SOME years ago I was walking in a wood with my brother when we came across a badger caught in a snare.
The noose was round the middle of the animal’s body rather than its neck and it had obviously been trapped for some time. It was very angry and very strong and it took the two of us some time to release it.
It was a lucky badger. Every night 6,000 badger snares are set in this country and 115,000 animals have been killed since 1984. Badgers are a protected species under Irish and European law but this slaughter is being carried out legally under a derogation as part of a programme attempting to eradicate TB in cattle.
Waste of money
This year the disease eradication programme will employ 75 staff and cost €70 million — and there’s growing evidence that the money is wasted because badger culling doesn’t work.
Scotland is now TB free and achieved this without culling badgers.

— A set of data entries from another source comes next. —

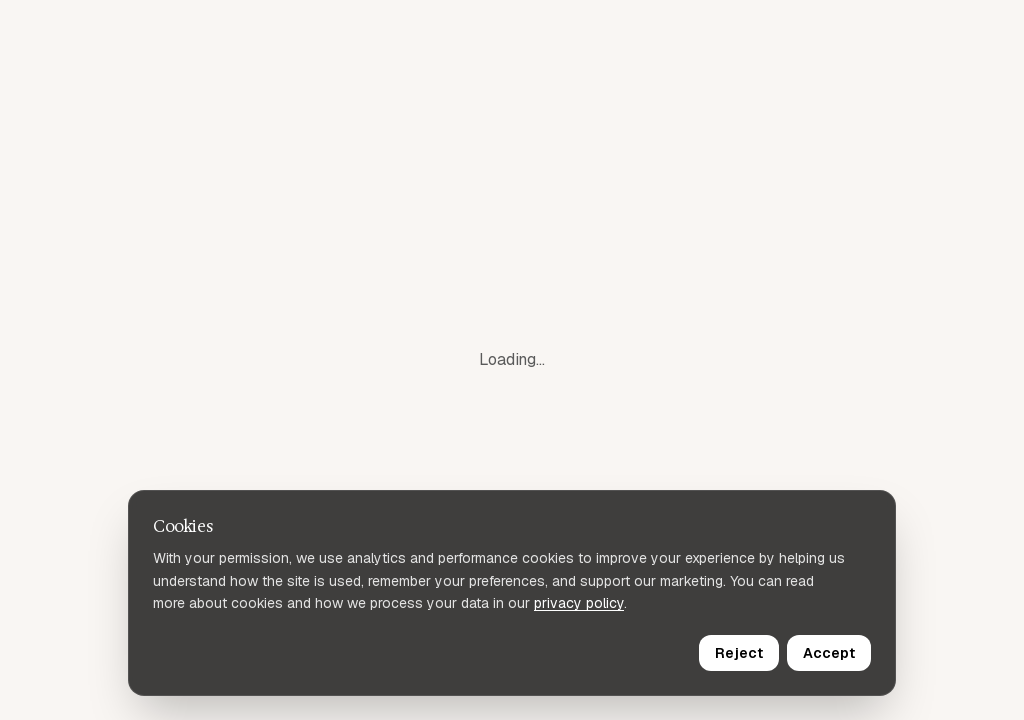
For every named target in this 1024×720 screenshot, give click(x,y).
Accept (829, 653)
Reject (739, 653)
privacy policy (579, 603)
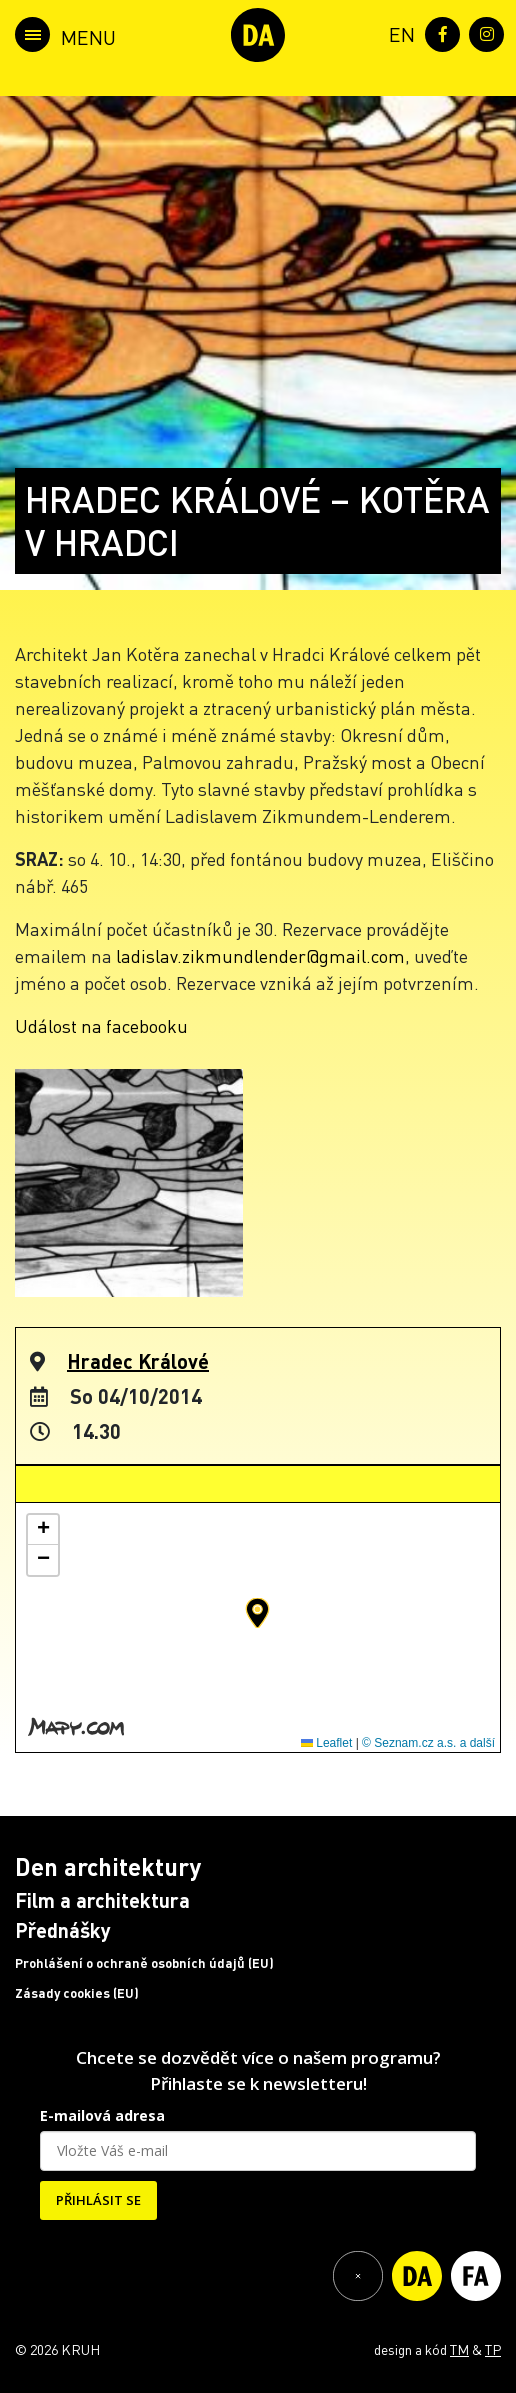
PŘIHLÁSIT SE (98, 2200)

Instead they used stringent testing, strict movement controls and better farming practices — improving drinking troughs and fences and gates. Northern Ireland once had the highest rate of bovine TB in Europe. They’ve copied the Scottish example and already they’ve halved their TB rate without culling.
In England they invested £70m in a 12-year research project into links between badgers and bovine TB. It concluded that badger culling was worse than useless as a control measure. In certain cases it actually increases TB incidence because of a phenomenon called ‘perturbation’ —- badgers disturbed by persecution enter the territories of other badgers and spread the disease. However, there’s still an on-going controversy in England about whether culling should be resumed. The Welsh Assembly is due to debate the issue in the next couple of months.
Barbaric practice
Meanwhile in Ireland we continue to spend huge sums of money on a practice which is barbaric, old-fashioned and has shown no positive results in terms of a reduction in TB levels. It’s high time something was done about this.

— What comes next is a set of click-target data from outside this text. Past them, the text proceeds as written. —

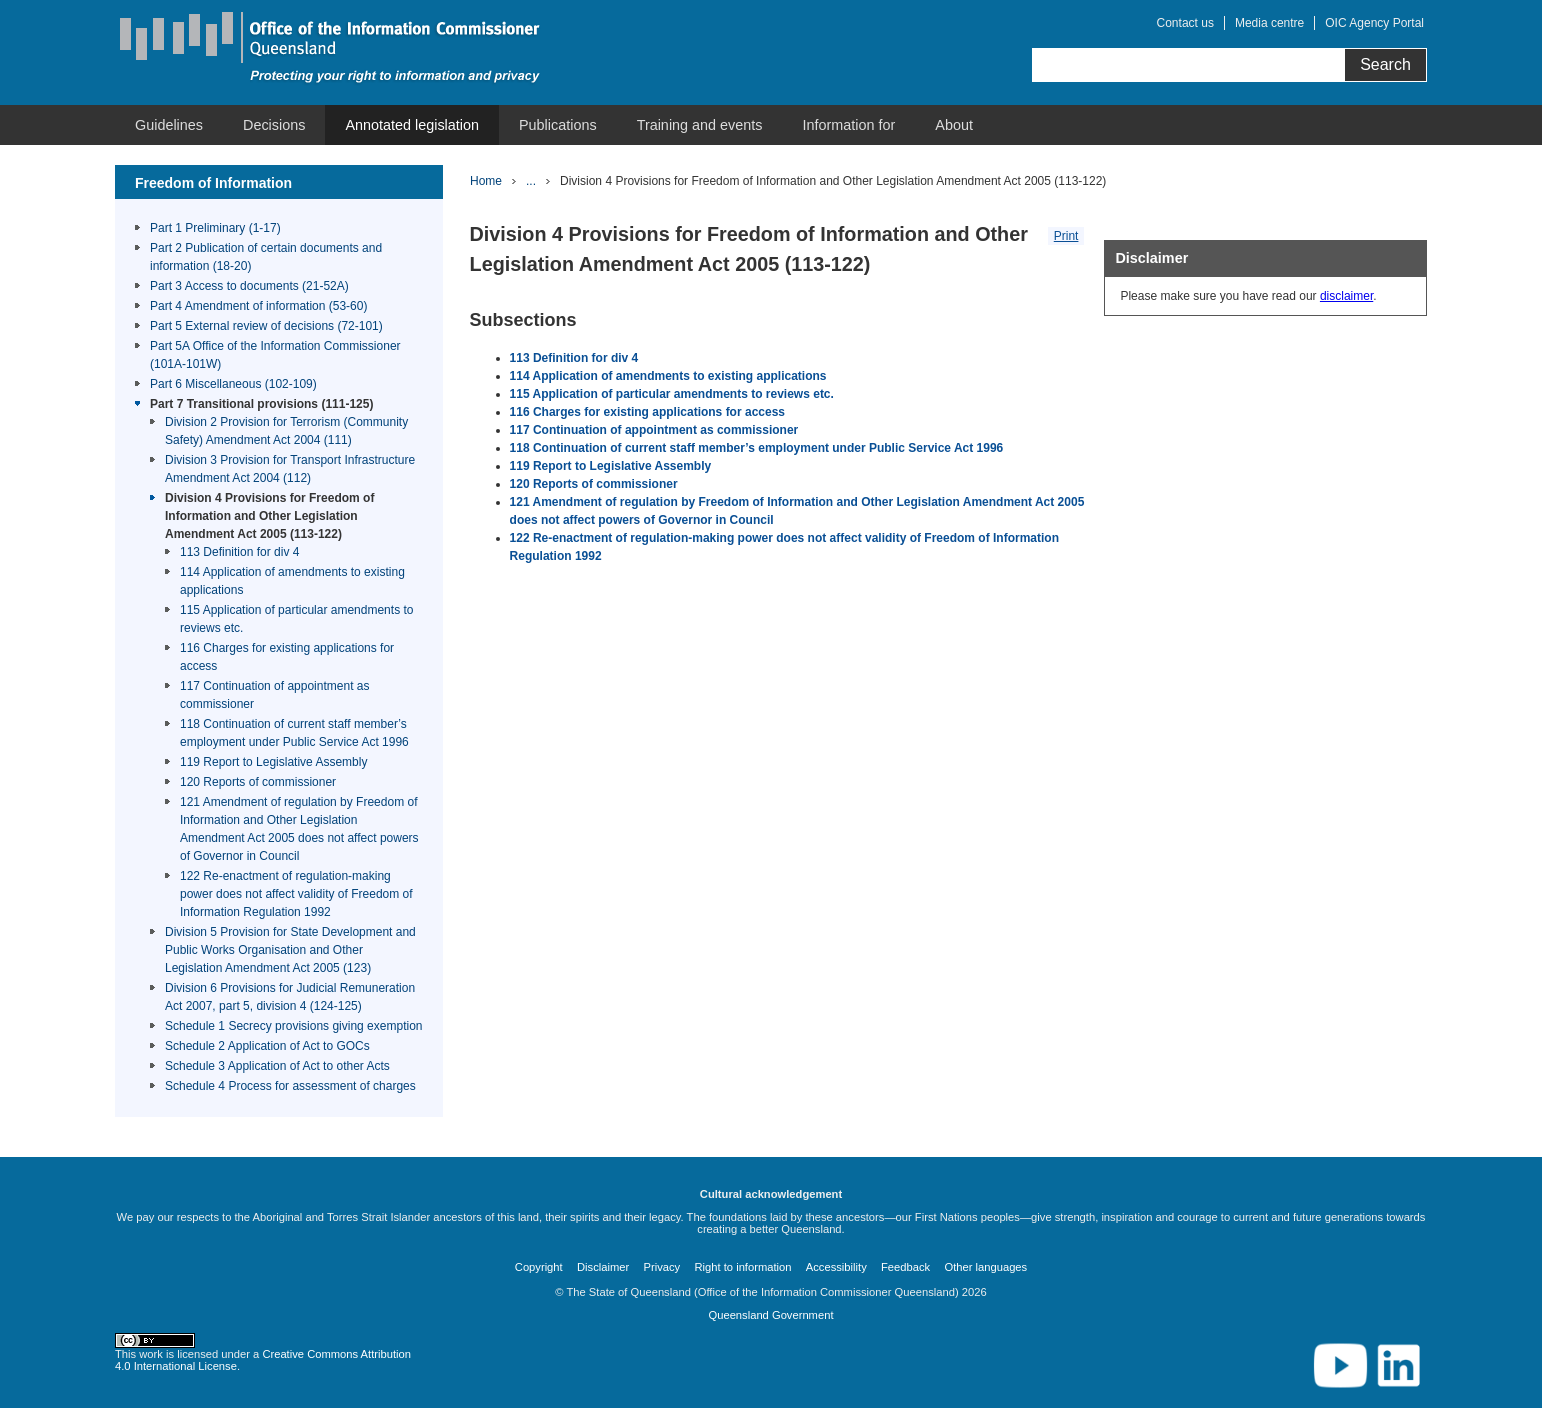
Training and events (700, 125)
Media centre (1269, 23)
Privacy (662, 1267)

In fact something is being done. The Irish Wildlife Trust (IWT) is mounting a campaign to persuade Minister for Agriculture Simon Coveney to change his department’s policy on badger culling. The campaign includes an online petition which you can sign (see below). In other parts of the world similar petitions have been successful in changing official policy. The IWT is a charitable conservation organisation and its website contains further information about badgers. There is more information on the Badgerwatch website.
There are no accurate figures for the number of badgers in this country but there are probably between 72,000 and 95,000 individual animals. This means that culling operations on the scale that has occurred over the past 25 years are likely to have had a significant effect on population levels in some parts of the country.

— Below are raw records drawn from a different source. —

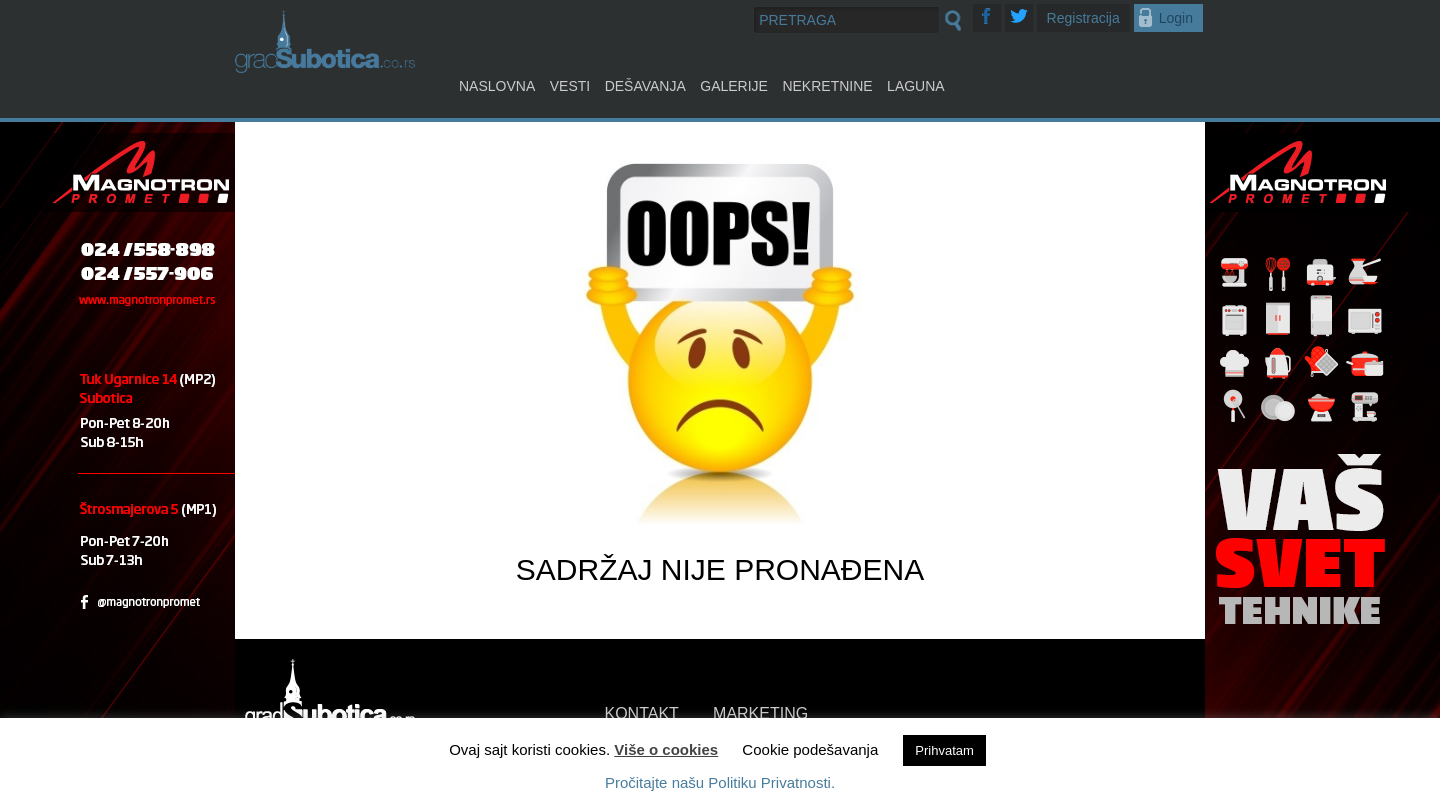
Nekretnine (827, 86)
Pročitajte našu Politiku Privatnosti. (720, 782)
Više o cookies (666, 749)
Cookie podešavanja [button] (810, 749)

The link between TB in badgers and TB in cattle probably does exist, although it’s likely that it’s only a minor cause of infection in cattle. The disease is serious and affects our national economy as well as the income of individual farmers. International examples show that it’s possible to eradicate it. The fact that we’ve been trying to do this for decades without success is proof that our strategy is wrong.
I like badgers and I think they’re an important part of our wildlife heritage. But if I was convinced that slaughtering them would benefit our national livestock herd I wouldn’t be signing this petition. But I’ve weighed up the scientific evidence on both sides of the argument and I’m now convinced that Irish badgers are innocent scapegoats.